There are also insert and erase methods that you can apply to a vector. The insert methods allow you to inject a new element into the middle of a vector. They expand the vector accordingly. The erase methods allow you to remove an element from the vector and contract the vector accordingly. These operations move vector elements around, and they can be time-consuming to execute on long vectors. Using these methods also requires that you know something about iterators, and we aren't ready to talk about that subject yet.

However, it is useful to know that there is a clear method that erases the entire vector.

text.clear( );
  // After this, text has no elements.

Do I ever need arrays?

Just as std::string largely replaces the need for C-style arrays of characters, std::vector largely replaces the need for C-style arrays of other types. In general, if you are writing a C++ program and find yourself declaring an array, ask yourself: why not use a vector? Unlike C-style arrays, vectors are dynamic and (just as with std::strings) they manage their memory automatically for you. Furthermore, a good implementation of the standard library should provide you with vectors that are nearly as fast as C-style arrays. You should not have to suffer a significant performance penalty for using vectors.

Summary

A template is a class (or a function) where the compiler can later fill in some types involved. For example, the vector template allows you to specify the type of object in the vector when you declare the vector. The compiler uses this information to specialize the template when it compiles your program.

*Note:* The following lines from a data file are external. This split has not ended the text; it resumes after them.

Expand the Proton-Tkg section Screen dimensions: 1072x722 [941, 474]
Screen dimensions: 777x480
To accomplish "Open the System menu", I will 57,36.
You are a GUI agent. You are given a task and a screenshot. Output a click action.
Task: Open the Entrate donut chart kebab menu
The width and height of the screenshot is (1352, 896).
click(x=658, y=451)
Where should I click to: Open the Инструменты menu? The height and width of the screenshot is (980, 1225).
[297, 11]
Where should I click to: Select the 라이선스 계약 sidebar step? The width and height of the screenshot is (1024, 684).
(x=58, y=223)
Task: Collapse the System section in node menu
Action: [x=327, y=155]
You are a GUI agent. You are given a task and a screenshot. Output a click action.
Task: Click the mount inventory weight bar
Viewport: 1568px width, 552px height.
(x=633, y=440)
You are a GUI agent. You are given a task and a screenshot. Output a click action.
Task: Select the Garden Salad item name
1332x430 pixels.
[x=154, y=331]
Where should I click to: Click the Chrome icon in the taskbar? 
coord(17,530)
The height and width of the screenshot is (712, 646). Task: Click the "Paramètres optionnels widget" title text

A container is an object that holds other objects. The C-style array is a container, although a simple one. The C++ standard library contains several, more elaborate containers all implemented as templates (so they can contain any type of object you wish).
The C++ standard vector is a replacement for C-style arrays. It allows you to access individual elements using the [] operator just like arrays. However, unlike arrays, vectors also support the ability to grow and shrink dynamically. Vectors can also be assigned and compared in their entirety using the usual operators.
Vectors, and for that matter all the standard C++ containers, have value semantics. This means that they hold copies of the objects you place in them. After you have added an object to a vector, you can change (or destroy) the original object without affecting the copy in the vector. A container with reference semantics would not own the objects it contains but rather just have some way of getting at the objects. Such containers would allow you to effectively share objects between containers. Although C++ standard containers don't have reference semantics, you can get much the same effect, when you need it, by creating a container of pointers.